Portal rybnik.com.pl opublikował oficjalny komunikat rzecznik szpitala psychiatrycznego w Rybniku. To tam zmarł znany raper, Tomasz Chada. Mężczyzna został tam przewieziony po tym, gdy wszczął awanturę w placówce medycznej w Mysłowicach.
Raper w niedzielę wstał z łóżka, wszczął awanturę i zaczął niszczyć szpitalny sprzęt (w szpitalu w Mysłowicach – przyp. red.). Lekarze wezwali policjantów, którzy go skuli. Niewiele to jednak pomogło. W asyście mundurowych mężczyzna został przewieziony do szpitala psychiatrycznego w Rybniku. Podczas badań na izbie przyjęć zmarł. Prokuratura w poniedziałek wszczęła śledztwo w tej sprawie – czytamy na portalu internetowym katowickiego oddziału „Gazety Wyborczej”.

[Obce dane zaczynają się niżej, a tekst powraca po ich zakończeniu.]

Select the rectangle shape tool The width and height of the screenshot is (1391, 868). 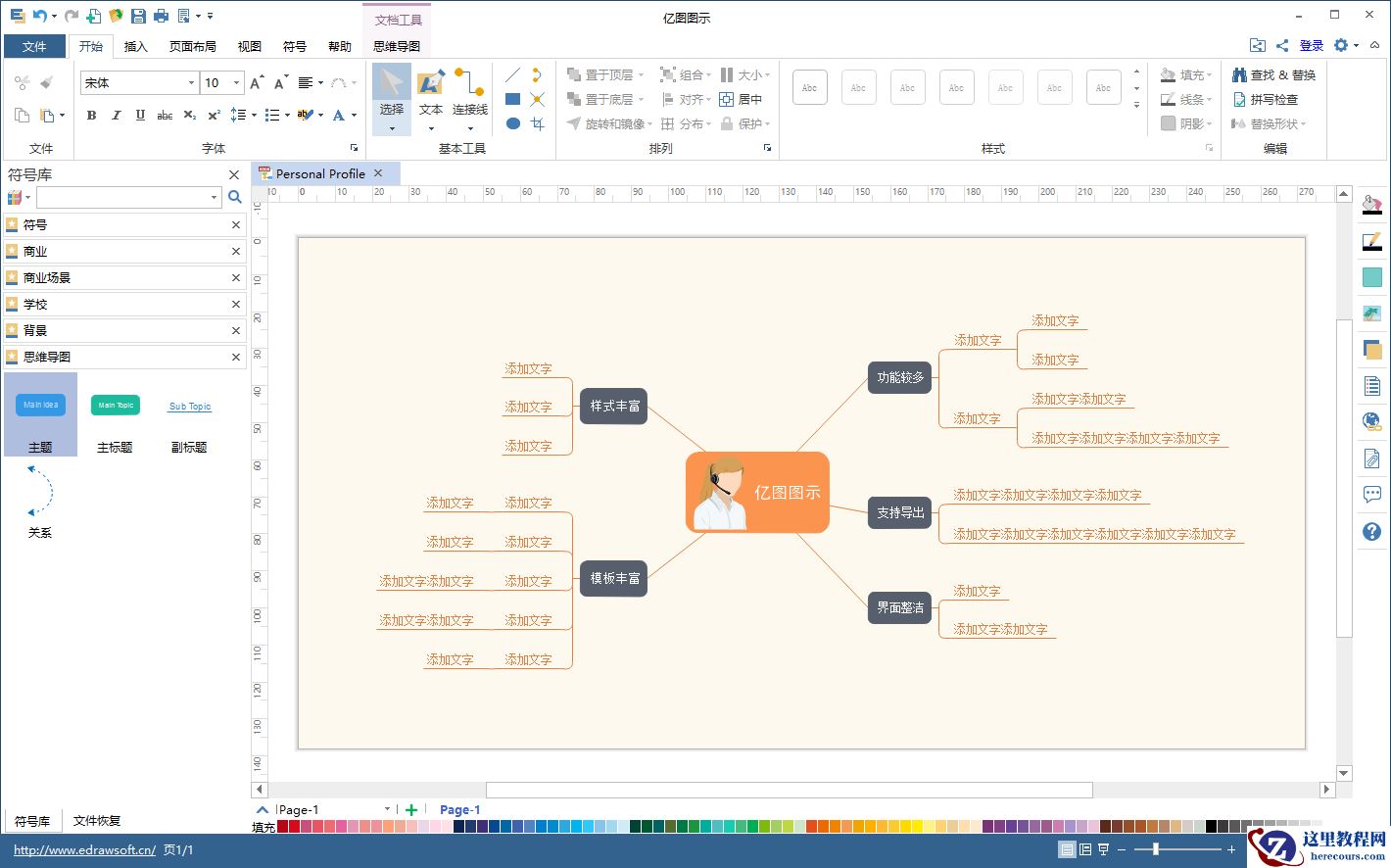[x=512, y=99]
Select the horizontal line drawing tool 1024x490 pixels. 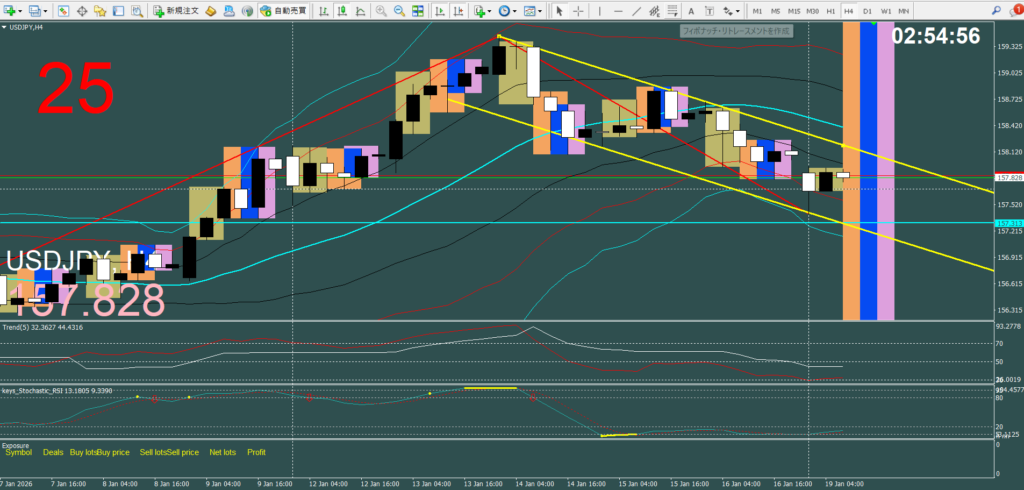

Czytaj także: Była partnerka Tomasza Chady zabrała głos ws. śmierci rapera. \"Nałóg zabija. To nie była pierwsza próba samobójcza\
Teraz stanowisko w całej sprawie zabrali przedstawiciele rybnickiego szpitala psychiatrycznego. Oficjalny komunikat w tej sprawie wystosowała rzecznik placówki, Justyna Szreter. W dniu 18.03.2018 r. zespół karetki Wojewódzkiego Pogotowia Ratunkowego z lekarzem, w asyście policji, dowiózł pacjenta z oddziału ortopedycznego Szpitala w Mysłowicach. W trakcie procedur kwalifikujących do przyjęcia w szpitalu w Rybniku, pacjent zmarł (nastąpiło zatrzymanie akcji serca). Pomimo udzielonej pomocy i podjętej akcji reanimacyjnej pacjenta nie udało się uratować – powiedziała kobieta w rozmowie z lokalnym portalem internetowym rybnik.com.pl.

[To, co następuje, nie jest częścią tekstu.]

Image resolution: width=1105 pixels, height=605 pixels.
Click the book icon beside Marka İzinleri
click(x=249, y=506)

Szreter dodała również, że należy wyraźnie zaznaczyć, iż śmierć Tomasza Chady nie miała związku z pobytem w rybnickim szpitalu.
Wczoraj dziennikarze katowickiego oddziału „GW” podawali z kolei, iż przeprowadzone zostaną badania, które mają pomóc w ustaleniu, czy raper zażył w niedzielę substancję psychoaktywną, która wprowadziła go w szał.